176・王子は彼女の笑顔に気付く
「レティシア、さっきからずっと笑っているな」
「はあ?」
エリアーヌたちが去った後。
クロードにそんなことを言われて、わたしは思わずそう聞き返してしまった。
「なに言ってんのよ。笑ってるつもりなんてなかったけど?」
「……ん、そうか? ボクには君が笑っているように見えたが……」
不可解そうにクロードが首をかしげる。
慌てて自分の頬に手を当ててみるが……やっぱり笑っていない。それはエリアーヌたちがいる時も変わらなかったはずだ。
(笑ったりしたら、浮かれているように思われそうで恥ずかしいからね。気を付けていたはずだけど……)
とレティシアは内心、不思議に思った。
「ここ最近のレティシアは笑顔も多くなって、ボクも嬉しいよ。昔の君はそうでもなかったから……」
「──っ」
それを聞いて、言葉を失う。
エリアーヌがまだいる頃、レティシアは偽りの仮面を被っていた。いつも笑顔でいることを心がけていた。そうすれば、バカな男どもが寄ってくるからだ。
しかし仮面を脱ぎ捨て、楽な表情のままでいよう──そう決めてからは、本当に楽しい時にしか笑った記憶がない。
レティシアのことをよく知らない大人たちは「いつも不機嫌な顔をしている」と陰口を叩いていることも、彼女は知っている。
(それなのに……こいつだけは『昔に比べて、笑顔が多くなった』と言ってくれている)
しかも自分のそんな感想を、全く疑っていなさそうで──。
レティシアはクロードに、なんと言葉を返していいか分からなくなってしまった。
「レティシア。ボクは君を幸せにする」
そう言ってクロードは歩を進め、レティシアの両手を握る。
「結婚しなくても、君への愛は変わらない。しかし結婚式という一大行事は、一つの節目になるだろう。だからレティシア──これからも君には笑顔でいて欲しい」
クロードの顔が、ゆっくりとレティシアに迫っていく。
思えば──レティシアのことを真に理解してくれるのは、クロードだけだった。
彼はレティシアの顔が酷い有り様になっても、正体が呪術師だということが分かっても、変わらず自分に愛を囁いてくれた。

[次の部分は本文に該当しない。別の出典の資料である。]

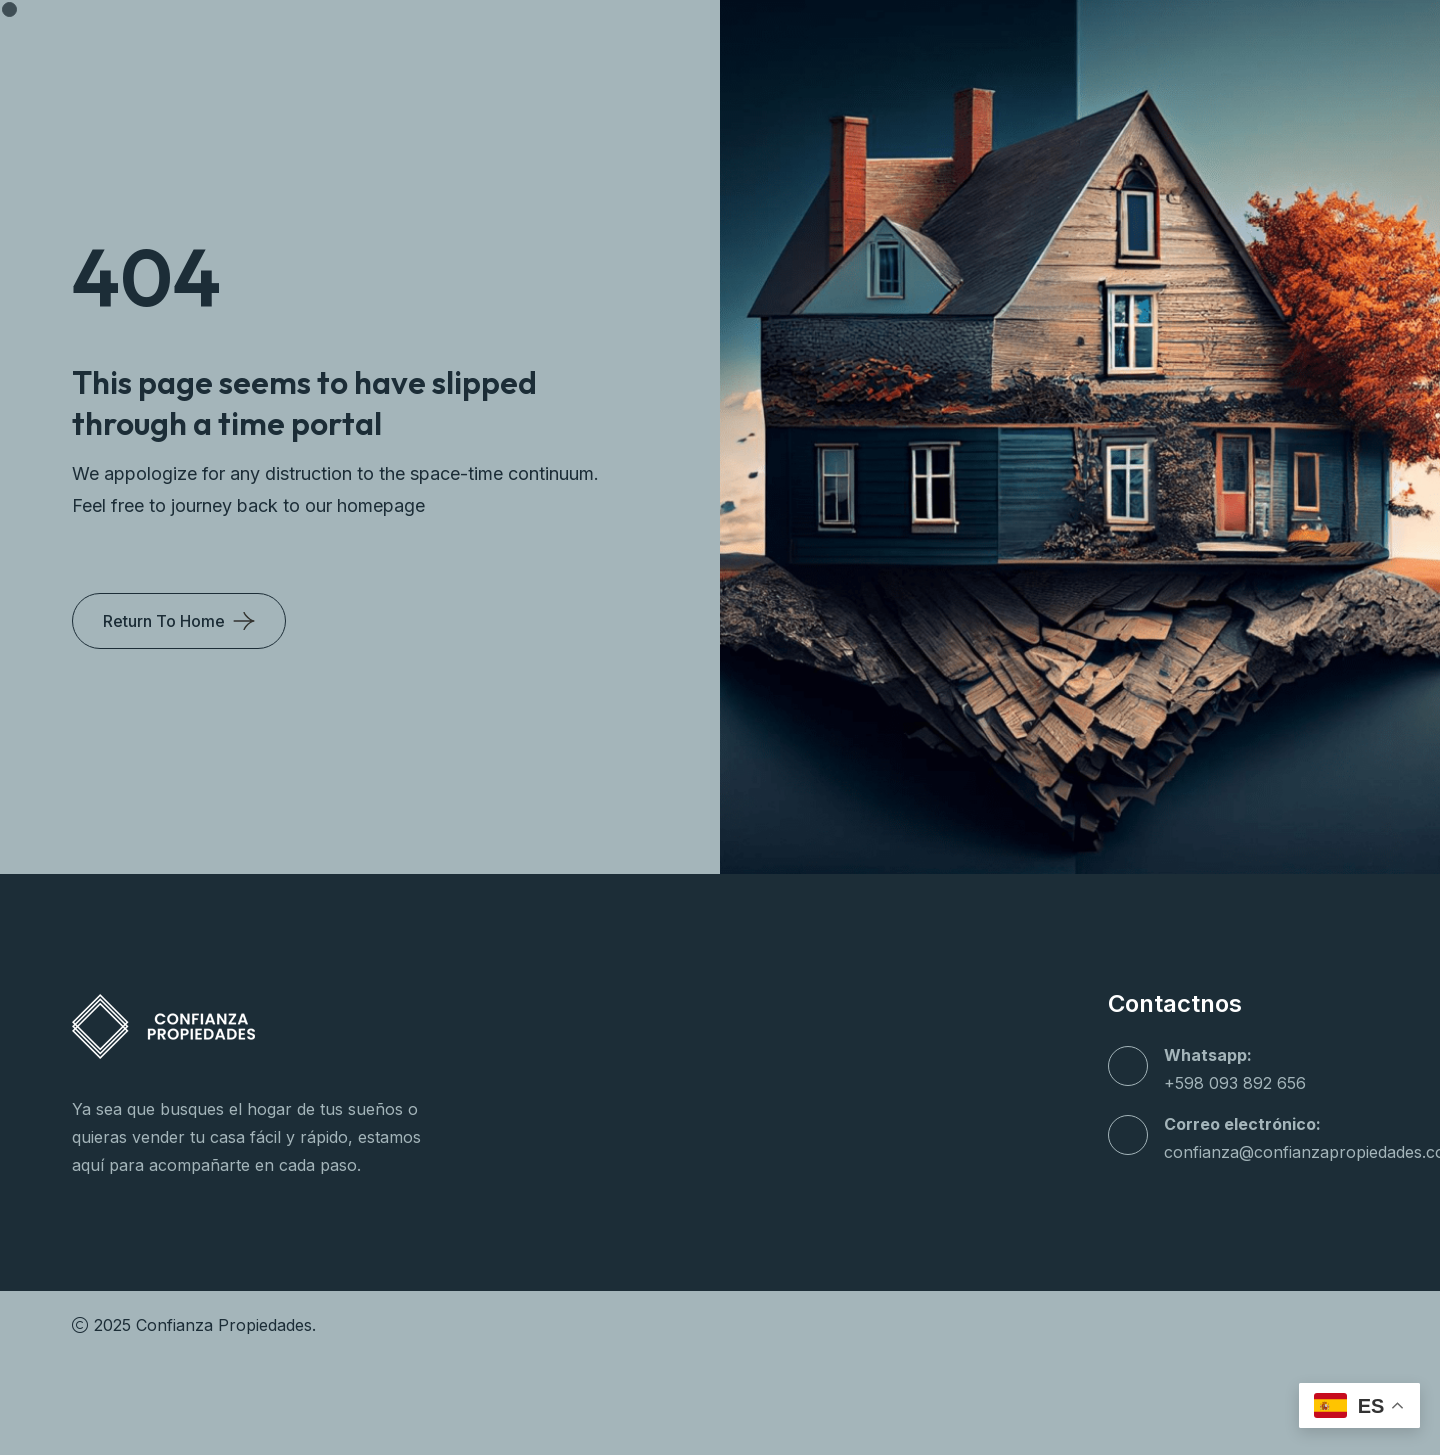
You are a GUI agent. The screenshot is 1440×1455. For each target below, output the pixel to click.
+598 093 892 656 (1235, 1083)
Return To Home (164, 621)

直接言葉に出すことは少ないが、そんなクロードに──レティシアは救われたのだ。
(わたし、この人と一緒になれて──)
クロードの唇がレティシアの唇に触れようかとする瞬間。
「な、なーにやってんのよ。こういうのは、結婚式当日まで置いておきなさい!」
むぎゅっとクロードの顔を手で押した。
「な、なに言ってるんだ! 結婚式当日までなんて我慢出来ない! 君への好きという気持ちが、このままでは爆発してしまう!」
「もーう! 結婚式当日ってもう少しじゃない! そういうとこは、ナイジェルと一緒なんだから!」
「ボクがナイジェルと一緒……? ま、まさか! ナイジェルも君のことを好──」
「そうじゃないわよ!」
無論、ナイジェルもクロードも、パートナーへの愛情を恥ずかしがらずに表に出す部分──だ。
レティシアは顔を真っ赤にして、クロードを叱る。
しかしすぐに表情を元に戻して。
「……いつもありがとね」
「ん? レティシア、なにを言った……」
「なんでもないわよ!」
近くの枕を持って、クロードに投げつける。枕はクロードの顔に直撃。しかし彼は怯まず、レティシアに先ほどの言葉を問い質すのであった。